§ Activity
Everything from the line containing "758x427 pixels. How" to the end of the listing, both included, should be returned exactly, apart from the pictures.

§ Task input
———

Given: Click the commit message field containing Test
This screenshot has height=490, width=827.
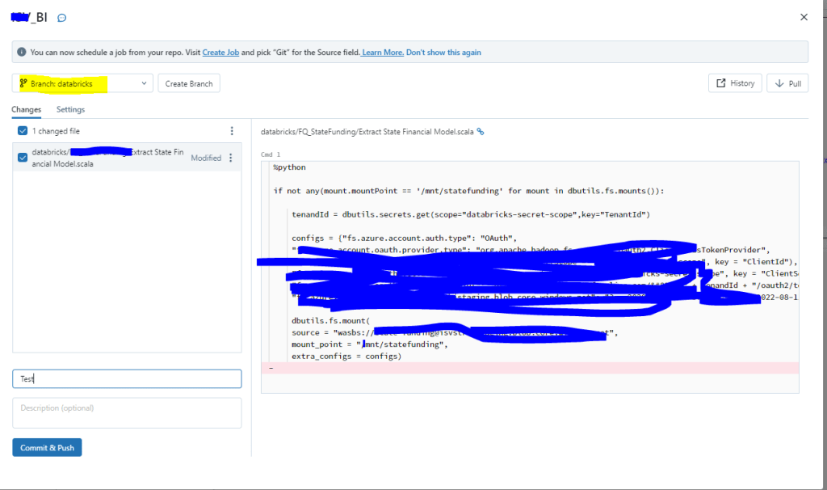Looking at the screenshot, I should coord(127,378).
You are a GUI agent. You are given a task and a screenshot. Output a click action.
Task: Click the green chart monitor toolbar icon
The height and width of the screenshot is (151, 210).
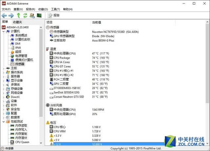coord(39,15)
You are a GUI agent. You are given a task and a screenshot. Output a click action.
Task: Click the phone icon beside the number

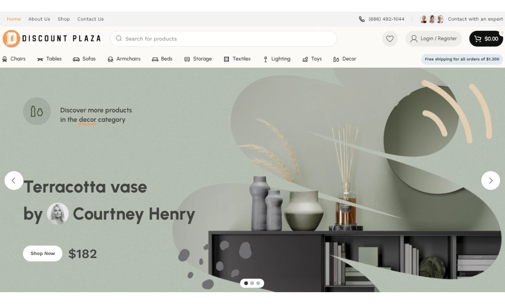pyautogui.click(x=362, y=19)
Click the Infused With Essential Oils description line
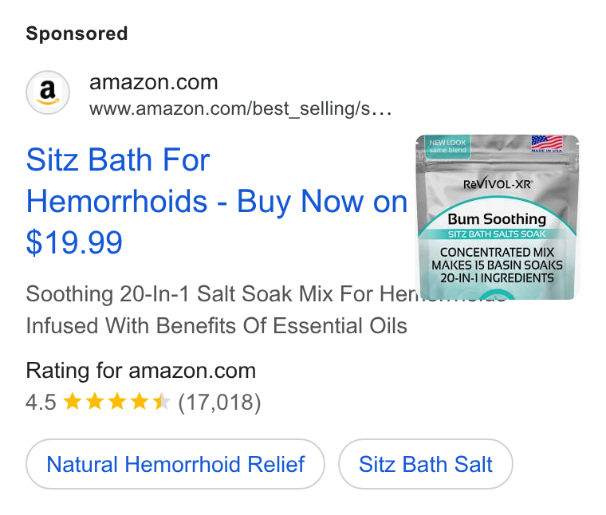The width and height of the screenshot is (606, 515). (x=216, y=325)
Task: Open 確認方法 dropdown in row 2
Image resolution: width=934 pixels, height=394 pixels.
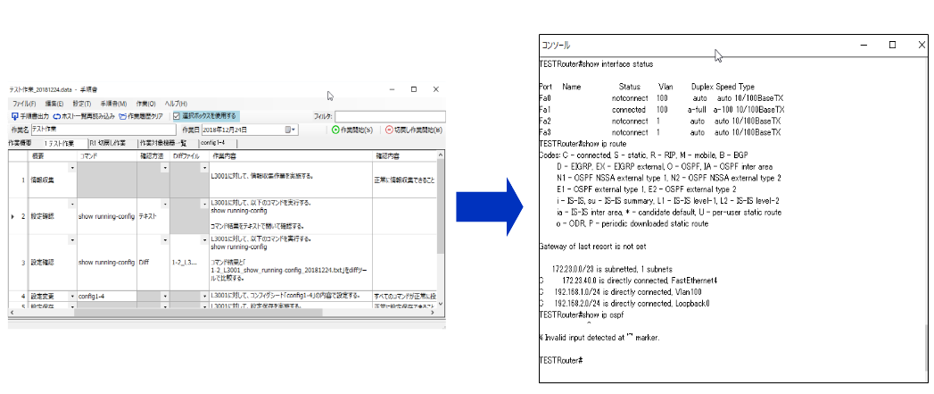Action: pyautogui.click(x=165, y=204)
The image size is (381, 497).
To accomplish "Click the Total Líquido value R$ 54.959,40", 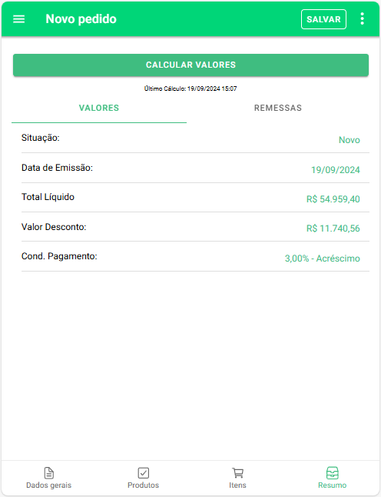I will pos(333,199).
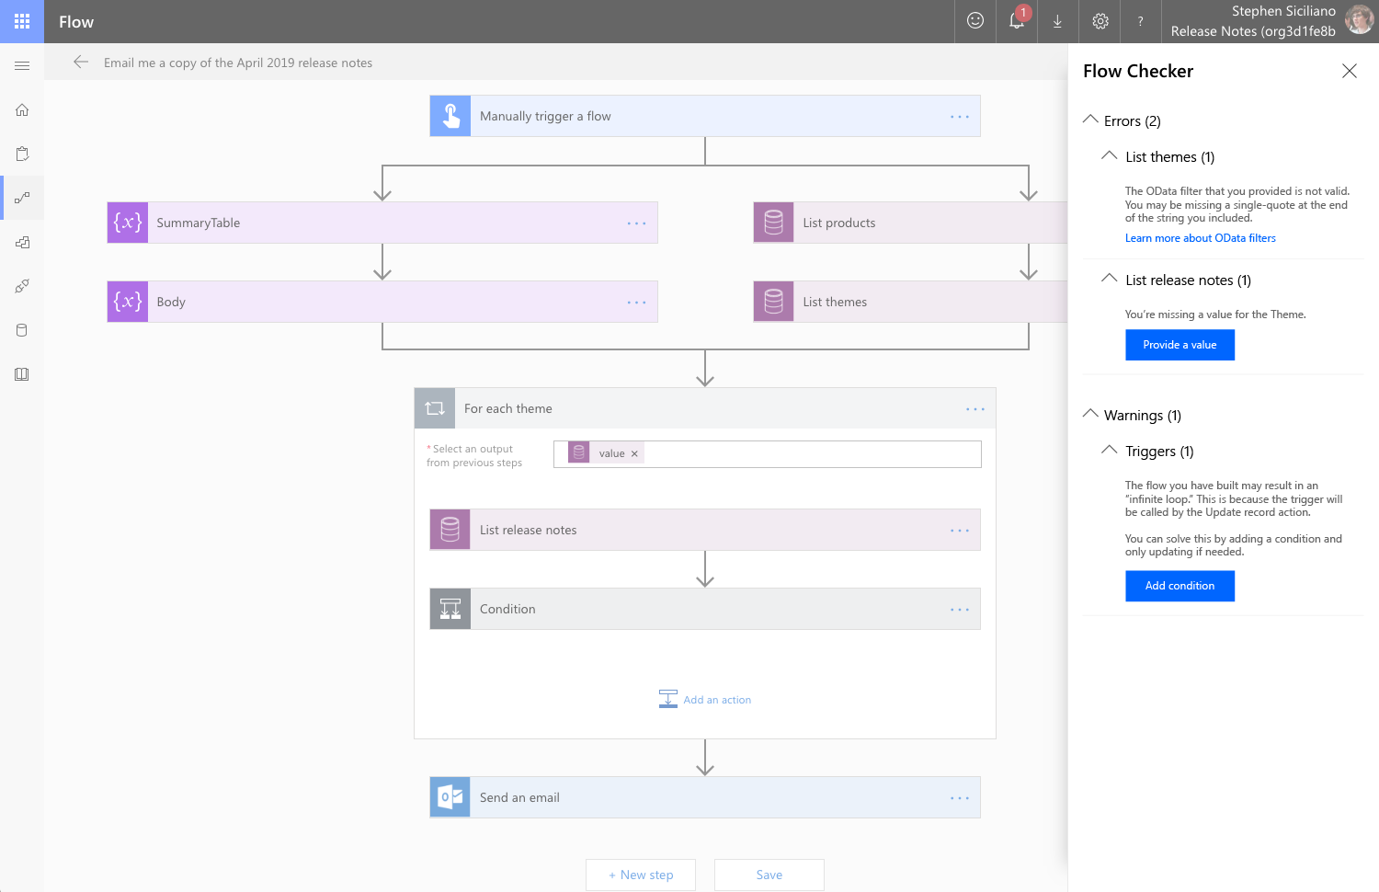This screenshot has height=892, width=1379.
Task: Open the Templates icon in the sidebar
Action: tap(21, 242)
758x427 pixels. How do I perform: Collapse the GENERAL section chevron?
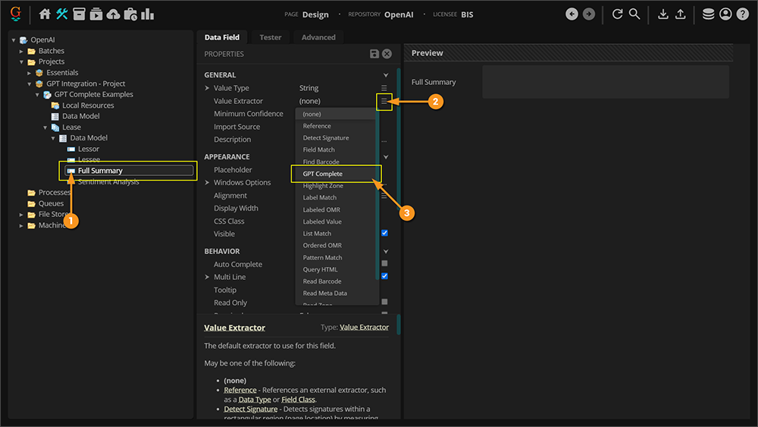[x=385, y=75]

———

§ Answer to this problem
758x427 pixels. How do I perform: Collapse the GENERAL section chevron?
[x=385, y=75]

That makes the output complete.